Resistance. Fire suppression continues to thrive because there are fires we need to stop, but the strategy has also reinvented itself from simple firefighting to an all-hazard emergency service model that effectively looks like an urban fire department in the woods. This makes sense in places defined by urban sprawl, but it’s expensive, and it has not shown it can manage fire. If the strategy retains the strengths of fire suppression, it also magnifies suppression’s weaknesses.

Restoration. Restoration’s ambition is to get ahead of the problem. Yet the vision has proved expensive and complicated. Federal, state, and local jurisdictions are all involved with many projects. Before controlled fire can, in fact, be controlled, there often need to be expensive pretreatments like forest thinning. Emissions from long-burning fire can linger, causing other problems. Between the financial, political, and social costs, there is little reason to believe that the country will muster the will to rehabilitate, at the rate or scale required, the tens of millions of acres believed by the Forest Service, Nature Conservancy, and the Government Accountability Office to be out of whack. Probably the best we can hope for is to shield high-value locales like exurbs and municipal watersheds.

Resilience. A new strategy from the West accepts that we are unlikely to get ahead of the problems coming at us. Instead of attempting to directly control burns, it confines and contains outbreaks. Of course there are some fires that simply bolt away from the moment of ignition, and there are some that must be attacked instantly because they threaten people or critical sites. But many fires offer opportunities to back off and burn out. These are not let-burns. Rather, fire officers concentrate their efforts at point protection where assets are most valuable. Elsewhere they will try to pick places—draw boxes—which they can hold with minimum expenses, risks, and damages.
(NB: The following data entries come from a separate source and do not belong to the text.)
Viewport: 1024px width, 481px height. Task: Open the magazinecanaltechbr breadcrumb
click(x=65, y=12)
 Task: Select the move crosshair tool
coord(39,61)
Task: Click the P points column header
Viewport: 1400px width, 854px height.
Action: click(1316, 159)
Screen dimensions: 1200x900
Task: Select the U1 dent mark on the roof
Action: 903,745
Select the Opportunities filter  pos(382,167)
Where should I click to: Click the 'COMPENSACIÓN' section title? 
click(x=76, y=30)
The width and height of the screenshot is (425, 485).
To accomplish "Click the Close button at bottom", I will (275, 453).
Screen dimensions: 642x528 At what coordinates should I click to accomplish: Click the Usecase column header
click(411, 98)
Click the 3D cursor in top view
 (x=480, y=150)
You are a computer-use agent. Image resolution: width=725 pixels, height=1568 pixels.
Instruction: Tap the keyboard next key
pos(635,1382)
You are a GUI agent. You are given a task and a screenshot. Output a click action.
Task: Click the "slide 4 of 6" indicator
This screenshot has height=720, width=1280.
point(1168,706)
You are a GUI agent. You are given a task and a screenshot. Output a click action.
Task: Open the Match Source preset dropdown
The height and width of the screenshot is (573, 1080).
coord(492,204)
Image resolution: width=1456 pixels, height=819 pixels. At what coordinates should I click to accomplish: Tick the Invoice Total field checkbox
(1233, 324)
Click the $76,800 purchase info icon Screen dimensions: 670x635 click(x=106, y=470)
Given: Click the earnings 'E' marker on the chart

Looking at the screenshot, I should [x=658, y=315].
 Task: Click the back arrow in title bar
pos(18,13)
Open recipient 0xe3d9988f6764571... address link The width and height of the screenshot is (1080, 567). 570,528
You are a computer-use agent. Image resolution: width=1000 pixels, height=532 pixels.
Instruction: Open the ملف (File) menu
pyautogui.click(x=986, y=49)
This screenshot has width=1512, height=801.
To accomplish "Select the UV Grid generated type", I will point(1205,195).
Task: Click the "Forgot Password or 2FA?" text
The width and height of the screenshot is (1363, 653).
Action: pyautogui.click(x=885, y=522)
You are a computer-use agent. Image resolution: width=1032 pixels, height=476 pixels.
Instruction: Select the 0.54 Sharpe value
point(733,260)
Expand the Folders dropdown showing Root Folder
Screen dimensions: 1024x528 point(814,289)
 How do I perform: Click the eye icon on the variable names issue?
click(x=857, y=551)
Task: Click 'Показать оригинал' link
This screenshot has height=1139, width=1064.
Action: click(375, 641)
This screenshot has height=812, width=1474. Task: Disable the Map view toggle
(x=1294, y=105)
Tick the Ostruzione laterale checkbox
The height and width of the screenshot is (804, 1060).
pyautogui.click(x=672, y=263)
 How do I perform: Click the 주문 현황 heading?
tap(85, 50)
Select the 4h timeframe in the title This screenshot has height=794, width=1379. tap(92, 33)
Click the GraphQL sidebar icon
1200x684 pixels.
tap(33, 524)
Some patches will burn more severely than we would like, and some will barely burn at all, but the rest will likely burn within a range of tolerance. Such burnouts may well be the West’s alternative to prescribed fire on the Southeastern model or to unrestrained wildfire.

Sharon’s thoughts: I agree with Pyne’s rock, paper, scissors analogy.

The idea of “whackness” though, continues to be “wacky”, IMHO, in this time of climate change. And the cost has always been too big to do everywhere (although in some circles, this has not been popular thinking). I remember a Forest Service field trip around 2007 with Fred Norbury (then Associate Deputy Chief for National Forest Systems at the Forest Service if I recall, an economist by background). We were looking at fuels treatments on the Pike part of the PSICC, and when Fred was told their per acre costs, and how often the treatments would have to be redone, you could almost see the calculations going on behind Fred’s eyeballs. Not to speak of the air quality issues, difficulty in finding a window, liability and so on. This dog (“restoring the West”) was never going to hunt, for a variety of philosophical (restore to what? why pick that?), and practical reasons, not the least of which was the price tage. I’m glad Pyne said it out loud.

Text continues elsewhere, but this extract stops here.